• Pixel coordinate grounding data
◆ ◆ ◆ ◆ ◆ ◆ ◆

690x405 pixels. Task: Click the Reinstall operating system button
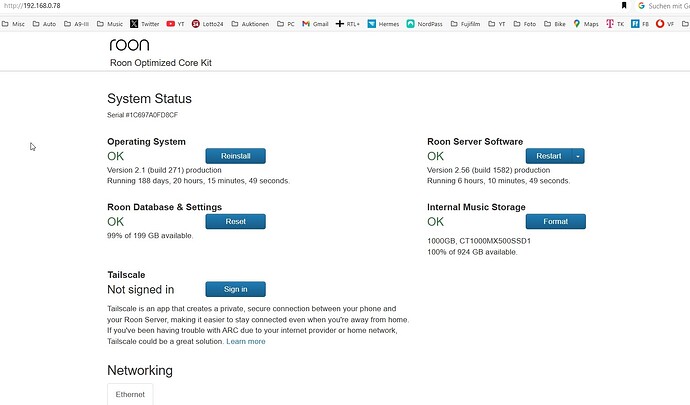pos(235,156)
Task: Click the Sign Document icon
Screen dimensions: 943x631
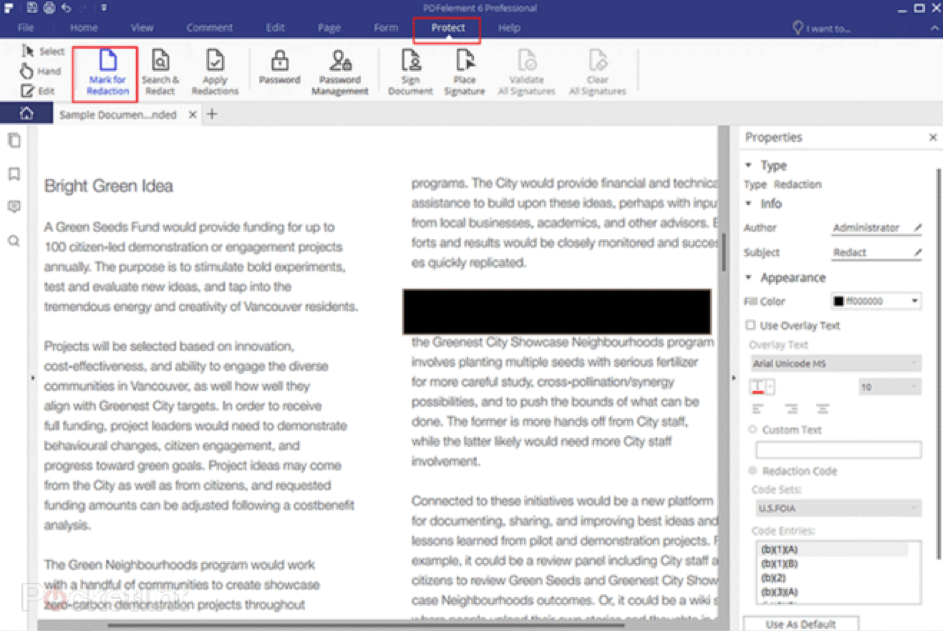Action: click(410, 70)
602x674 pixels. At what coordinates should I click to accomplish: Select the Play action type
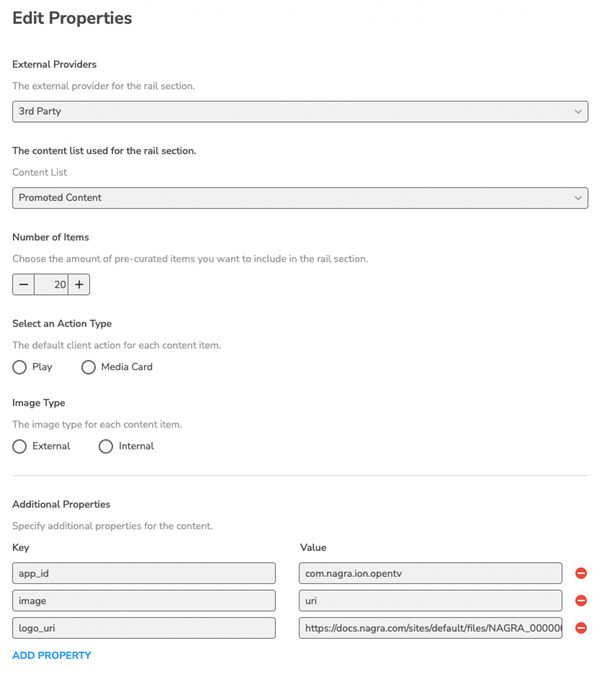[x=20, y=367]
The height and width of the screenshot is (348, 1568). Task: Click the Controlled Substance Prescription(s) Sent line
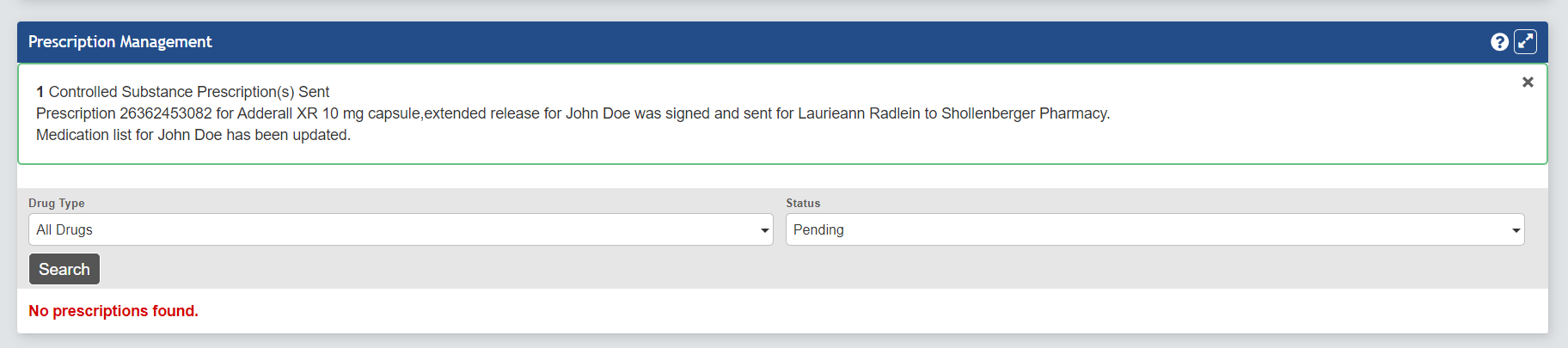[x=189, y=92]
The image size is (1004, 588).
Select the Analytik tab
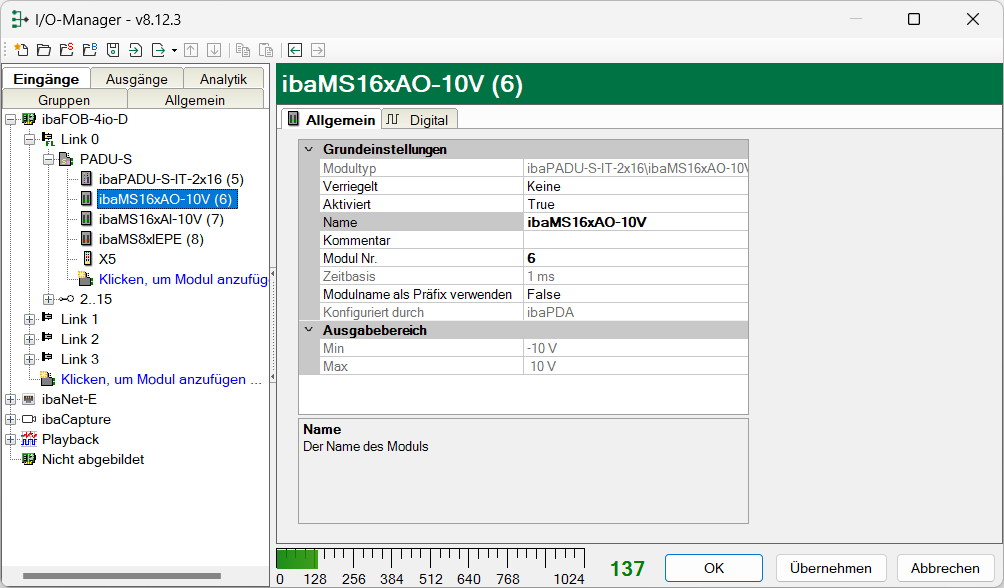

◆ ◆ ◆ ◆ ◆ ◆ ◆

• What to produce
Copy each entry exactly as written. Pictures do not belong in the copy.

• Written reply
690x405 pixels. Task: Click the Reinstall operating system button
pos(235,156)
Task: Click the Sign Document icon
Screen dimensions: 943x631
Action: click(410, 70)
602x674 pixels. At what coordinates should I click to accomplish: Select the Play action type
[x=20, y=367]
The height and width of the screenshot is (348, 1568). Task: Click the Controlled Substance Prescription(s) Sent line
[x=189, y=92]
The image size is (1004, 588).
Select the Analytik tab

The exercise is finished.